Sorbent and solvent co-enhanced direct analysis in real time-mass spectrometry for high-throughput determination of trace pollutants in water
Jing, WQ (Jing, Wenqiang)[ 1,2 ] ; Zhou, YY (Zhou, Yanying)[ 1 ] ; Wang, JQ (Wang, Jiaqin)[ 1 ] ; Zhu, YF (Zhu, Yuanfeng)[ 1 ] ; Lv, YQ (Lv, Youqi)[ 1 ] ; Bi, WT (Bi, Wentao)[ 1 ]*（毕文韬）; Yong, CDD (Yong, Chen David Da)[ 1,2 ]*(David Chen)

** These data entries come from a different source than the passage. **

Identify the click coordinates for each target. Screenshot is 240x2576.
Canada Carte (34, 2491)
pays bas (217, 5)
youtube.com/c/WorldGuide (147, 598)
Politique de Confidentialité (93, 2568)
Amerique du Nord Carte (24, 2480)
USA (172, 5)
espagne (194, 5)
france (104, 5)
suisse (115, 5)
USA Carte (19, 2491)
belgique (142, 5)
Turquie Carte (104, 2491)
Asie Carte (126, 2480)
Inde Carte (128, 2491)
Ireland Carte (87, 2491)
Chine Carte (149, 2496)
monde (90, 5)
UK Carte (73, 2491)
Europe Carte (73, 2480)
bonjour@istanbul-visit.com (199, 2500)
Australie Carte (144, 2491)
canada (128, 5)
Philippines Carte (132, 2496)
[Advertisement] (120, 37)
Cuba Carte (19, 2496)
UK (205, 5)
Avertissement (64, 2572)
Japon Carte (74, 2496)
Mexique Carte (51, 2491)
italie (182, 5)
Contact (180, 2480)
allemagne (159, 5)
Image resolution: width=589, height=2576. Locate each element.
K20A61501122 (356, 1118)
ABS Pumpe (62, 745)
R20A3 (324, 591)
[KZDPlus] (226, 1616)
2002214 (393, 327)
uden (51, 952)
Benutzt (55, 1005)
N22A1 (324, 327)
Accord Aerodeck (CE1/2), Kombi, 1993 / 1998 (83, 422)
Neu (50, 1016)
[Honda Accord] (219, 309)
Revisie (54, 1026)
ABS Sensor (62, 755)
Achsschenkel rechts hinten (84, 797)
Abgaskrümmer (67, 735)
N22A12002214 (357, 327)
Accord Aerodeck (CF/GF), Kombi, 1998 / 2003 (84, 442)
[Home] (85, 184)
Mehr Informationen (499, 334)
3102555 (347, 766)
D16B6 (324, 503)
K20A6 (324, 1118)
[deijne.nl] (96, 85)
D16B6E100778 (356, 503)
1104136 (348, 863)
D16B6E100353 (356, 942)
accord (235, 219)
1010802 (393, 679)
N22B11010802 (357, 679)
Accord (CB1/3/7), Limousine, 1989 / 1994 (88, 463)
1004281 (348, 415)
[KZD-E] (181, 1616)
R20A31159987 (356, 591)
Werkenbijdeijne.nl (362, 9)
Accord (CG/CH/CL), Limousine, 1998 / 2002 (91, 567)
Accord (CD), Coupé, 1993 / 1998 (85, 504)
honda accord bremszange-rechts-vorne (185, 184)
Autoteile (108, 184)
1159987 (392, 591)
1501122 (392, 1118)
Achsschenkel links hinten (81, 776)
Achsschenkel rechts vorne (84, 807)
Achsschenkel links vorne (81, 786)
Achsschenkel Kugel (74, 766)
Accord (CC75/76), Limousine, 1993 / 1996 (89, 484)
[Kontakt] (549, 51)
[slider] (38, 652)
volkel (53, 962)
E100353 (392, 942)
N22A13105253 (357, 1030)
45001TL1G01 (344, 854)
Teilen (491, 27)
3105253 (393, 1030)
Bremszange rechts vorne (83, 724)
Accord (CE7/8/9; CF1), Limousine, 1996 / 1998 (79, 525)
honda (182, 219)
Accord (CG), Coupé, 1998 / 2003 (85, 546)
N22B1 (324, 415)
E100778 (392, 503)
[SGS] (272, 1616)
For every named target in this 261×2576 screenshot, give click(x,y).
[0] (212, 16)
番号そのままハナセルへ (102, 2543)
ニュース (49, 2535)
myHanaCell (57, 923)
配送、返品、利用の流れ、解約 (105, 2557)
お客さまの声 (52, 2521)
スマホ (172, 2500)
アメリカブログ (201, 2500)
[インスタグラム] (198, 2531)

[ 1 ] Nanjing Normal Univ, Coll Chem & Mat Sci, Jiangsu Key Lab Biomed Mat, Jiangsu Collaborat Innovat Ctr Biomed Funct Mat, Nanjing 210023, Jiangsu, Peoples R China
[ 2 ] Univ British Columbia, Dept Chem, Vancouver, BC V6T 1Z1, Canada
A sorbent and solvent co-enhanced direct analysis in real-time mass spectrometry (SSE-DART-MS) method was developed for high-throughput determination of trace pollutants in water. The use of sorbent for pre-concentration and solvents for assisting desorption and ionization synergistically enhanced the signals from the trace pollutants detected by DART-MS. Phthalic acid esters (PAEs) were used as model analytes to validate the SSE-DART-MS method. Graphitic carbon nitride (g-C3N4)-based materials with two morphologies and six organic solvents were used to systematically evaluate the enhancement effect by the sorbent and solvent. A better analytical performance was achieved with the two-dimensional (2D) g-C3N4, compared to three-dimensional (3D) g-C3N4/C, indicating that the morphologies of sorbents played a key role in SSE-DART-MS analysis. The MS signals of ail the analytes were increased by 14-100 times for the two materials in the presence of the selected solvents. With the SSE-DART-MS method, concentration limits of detection for water samples in the range 0.07-0.94 ng L-1, and recovery in the range 82.8-119% using g-C3N4, were obtained for the PAEs. This work not only provides a reliable method for the coupling of solid phase extraction technique with DART-MS, but also presents valuable information for conducting other DART-MS analyses.